Sampling Flashcards
census data
data describing variables for every single case in the population of interest. Costly.
random sample
procedure to achieve an equal probability sample, randomly sampling each unit in the population to ensure they have the same probability of selection.
probability/equal probability sample
sample in which every population unit has a known probability of selection. Equal probability sample- every unit has the same probability of selection.
sampling error
Indicated by some statistic, sampling error is how far off the property characteristics of a variable are from the population. The larger the sample size, the more representative and closer to the population your sample is. -“random chance”
-data will be off but in no way systematically
representative sample
very similar of what one would have found had they used census data, can generalize. no external validity problem.
non-response bias
Systematic bias doing from missing data on some or all variables for a given sample of cases. Missing data is almost always systematically different than data that is accounted for, thus, you cannot generalize your data to the overall population. Not representative.
selection bias
Bias data set due to sampling bias and/or non-response bias that has both external and internal validity problems; case missing from the dataset are systematically different on the dependent variable
external validity problem w/ selection bias
The bias in one’s sample is correlated with one’s dependent variable, meaning that it is systematically different from the population in terms of “y” score- too many/few high “y” scores or too many/few low “y” scores. One’s sample clearly has external validity problems as it is not representative of the population on “y” and cannot generalize.
internal validity problem w/ selection bias
The correlation between one’s “y” and any “x” variable will be biased toward zero, signifying no correlation, it will tend to be closer to zero than one would find in the full set of population data (census); i.e. your correlation will be closer to zero than is actually true.
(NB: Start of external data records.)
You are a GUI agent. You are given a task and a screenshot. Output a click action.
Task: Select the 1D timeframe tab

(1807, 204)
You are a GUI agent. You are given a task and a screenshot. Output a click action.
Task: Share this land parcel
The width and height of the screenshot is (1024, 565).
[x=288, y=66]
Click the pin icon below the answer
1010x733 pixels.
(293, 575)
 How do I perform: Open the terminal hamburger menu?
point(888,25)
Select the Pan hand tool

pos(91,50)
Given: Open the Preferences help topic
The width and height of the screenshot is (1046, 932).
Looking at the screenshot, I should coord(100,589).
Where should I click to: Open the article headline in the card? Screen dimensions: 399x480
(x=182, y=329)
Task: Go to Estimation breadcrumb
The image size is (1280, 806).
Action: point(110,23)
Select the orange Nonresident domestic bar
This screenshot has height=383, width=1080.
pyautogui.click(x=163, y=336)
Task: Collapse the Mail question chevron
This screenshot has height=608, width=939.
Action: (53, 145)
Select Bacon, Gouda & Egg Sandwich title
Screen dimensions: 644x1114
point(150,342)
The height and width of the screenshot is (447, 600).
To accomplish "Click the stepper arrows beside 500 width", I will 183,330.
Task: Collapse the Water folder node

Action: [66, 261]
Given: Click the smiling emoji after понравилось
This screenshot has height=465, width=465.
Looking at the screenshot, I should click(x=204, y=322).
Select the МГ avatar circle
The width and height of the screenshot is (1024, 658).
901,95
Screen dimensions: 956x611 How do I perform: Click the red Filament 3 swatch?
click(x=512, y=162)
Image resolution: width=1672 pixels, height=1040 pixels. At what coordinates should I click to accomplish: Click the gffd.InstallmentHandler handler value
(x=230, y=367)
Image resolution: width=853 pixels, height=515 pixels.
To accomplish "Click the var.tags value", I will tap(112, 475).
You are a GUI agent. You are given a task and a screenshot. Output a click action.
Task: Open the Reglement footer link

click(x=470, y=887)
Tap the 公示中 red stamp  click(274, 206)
Because the correlation between x& y determines if “x” has a causal effect on “y”, we cannot make causal inferences by the existence of selection bias in sampling.
post-stratification weights
Identify: calculated after the data is collected based on things that went wrong w/ a sample, ex. non-response bias. They are used to create a more representative sample-if your sample has too many or too few of a certain group/groups, post-strata weights can count them as more or less than one.
Significance: creating a sample that looks more representative, however, the weights make the bias worse. Subjects who did not respond are most likely different than those that do, thus, applying weights to make these respondents more or less does not create a truly representative sample.
sampling weights
Sampling weights are calculated before you collect data, used to create a population correct average when one has oversampled a particular group or groups.
stratified random sample
identify: a type of sampling that breaks the population into groups called strata and draws a random sample within each group
significance: Gold standard, SRS eliminates sampling error on the stratifying variable by ensuring that the sample distribution is the same as the population distribution on that variable. It also reduces sampling error on any variable correlated with the stratifying variable. The sample’s representativeness is increased as the sampling error decreased. More dispersed sample.
systematic random sample
-random draw to start then move forward.
When is this most commonly used? 1. economic research. 2. exit polling in politics
ex: pick a # 1-10, 7. Interview every 7th person you see; systematically choosing who to interview.
cluster sampling
1) randomly select clusters. 2)randomly select cases w/in clusters.
ex: select 10 states, select 50 senators within each state. OR select 25 states, select 20 senators w/in each state.
- -this sample as a whole is less clustered and more dispersed as you have more locations. your sampling error decreases because your clusters are more representative of the population.
Why use it?
1) less costly (having to travel to less places, for ex)
2) forced into cluster sampling by not having a population list.
convenience sample
Non-probabiliy sample that gathers a group of case however is most convenient. The sample has no ability to generalize to the population, an external validity problem.